Task to complete >>
Count the lines of the material below that contain the string "resolution", treating case as significant, and reply with only that number.

Material for the task >>
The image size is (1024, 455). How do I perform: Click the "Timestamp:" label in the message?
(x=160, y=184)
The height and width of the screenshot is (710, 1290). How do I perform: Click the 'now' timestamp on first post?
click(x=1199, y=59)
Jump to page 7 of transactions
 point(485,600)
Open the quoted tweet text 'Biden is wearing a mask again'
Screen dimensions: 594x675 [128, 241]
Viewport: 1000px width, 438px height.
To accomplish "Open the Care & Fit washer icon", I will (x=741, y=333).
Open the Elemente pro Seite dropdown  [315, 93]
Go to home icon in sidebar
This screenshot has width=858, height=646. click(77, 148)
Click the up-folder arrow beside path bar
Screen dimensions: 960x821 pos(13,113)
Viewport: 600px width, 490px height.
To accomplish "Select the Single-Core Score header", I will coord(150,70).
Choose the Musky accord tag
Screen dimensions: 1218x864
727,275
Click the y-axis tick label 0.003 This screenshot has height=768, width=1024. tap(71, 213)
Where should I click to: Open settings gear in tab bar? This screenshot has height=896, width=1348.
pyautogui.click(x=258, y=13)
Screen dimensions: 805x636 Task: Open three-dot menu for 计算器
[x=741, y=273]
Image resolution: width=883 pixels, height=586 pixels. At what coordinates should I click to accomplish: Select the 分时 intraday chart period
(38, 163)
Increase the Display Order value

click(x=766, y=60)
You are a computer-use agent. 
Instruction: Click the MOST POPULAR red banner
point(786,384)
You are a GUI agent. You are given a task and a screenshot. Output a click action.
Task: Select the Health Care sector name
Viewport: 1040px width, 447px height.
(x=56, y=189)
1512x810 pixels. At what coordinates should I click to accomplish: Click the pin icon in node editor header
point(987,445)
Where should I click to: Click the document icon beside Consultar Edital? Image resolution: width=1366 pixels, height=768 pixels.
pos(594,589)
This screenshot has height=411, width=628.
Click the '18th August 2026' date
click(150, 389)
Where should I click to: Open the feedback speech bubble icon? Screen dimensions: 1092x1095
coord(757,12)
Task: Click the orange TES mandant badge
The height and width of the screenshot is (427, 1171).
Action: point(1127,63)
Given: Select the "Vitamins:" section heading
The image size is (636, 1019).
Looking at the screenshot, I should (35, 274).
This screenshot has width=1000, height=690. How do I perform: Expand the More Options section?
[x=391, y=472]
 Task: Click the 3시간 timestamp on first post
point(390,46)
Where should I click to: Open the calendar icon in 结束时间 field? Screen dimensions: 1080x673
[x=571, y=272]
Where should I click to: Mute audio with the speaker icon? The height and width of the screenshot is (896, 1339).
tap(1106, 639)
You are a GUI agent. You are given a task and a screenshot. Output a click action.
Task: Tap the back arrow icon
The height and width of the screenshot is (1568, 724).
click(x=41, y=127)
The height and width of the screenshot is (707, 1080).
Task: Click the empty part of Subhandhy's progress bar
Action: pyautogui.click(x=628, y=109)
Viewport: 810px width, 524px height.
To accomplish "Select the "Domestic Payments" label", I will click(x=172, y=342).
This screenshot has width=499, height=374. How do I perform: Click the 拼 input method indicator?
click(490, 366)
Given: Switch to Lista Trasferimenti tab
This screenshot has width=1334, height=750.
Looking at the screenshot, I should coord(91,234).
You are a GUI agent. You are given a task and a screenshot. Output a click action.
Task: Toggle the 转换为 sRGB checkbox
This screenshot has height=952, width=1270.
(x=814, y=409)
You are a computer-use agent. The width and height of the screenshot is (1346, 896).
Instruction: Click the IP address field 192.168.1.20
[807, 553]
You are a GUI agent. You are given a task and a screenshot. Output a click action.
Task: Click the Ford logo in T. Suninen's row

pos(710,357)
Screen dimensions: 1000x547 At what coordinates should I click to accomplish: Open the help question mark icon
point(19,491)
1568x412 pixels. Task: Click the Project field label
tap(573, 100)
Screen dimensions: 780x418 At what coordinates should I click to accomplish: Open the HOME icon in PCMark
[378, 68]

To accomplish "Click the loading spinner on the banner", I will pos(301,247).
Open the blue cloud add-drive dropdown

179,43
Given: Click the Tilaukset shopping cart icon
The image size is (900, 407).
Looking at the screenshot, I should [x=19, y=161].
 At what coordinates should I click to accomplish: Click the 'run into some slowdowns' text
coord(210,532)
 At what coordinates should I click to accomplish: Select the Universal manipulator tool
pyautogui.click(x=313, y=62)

Solution below >>
2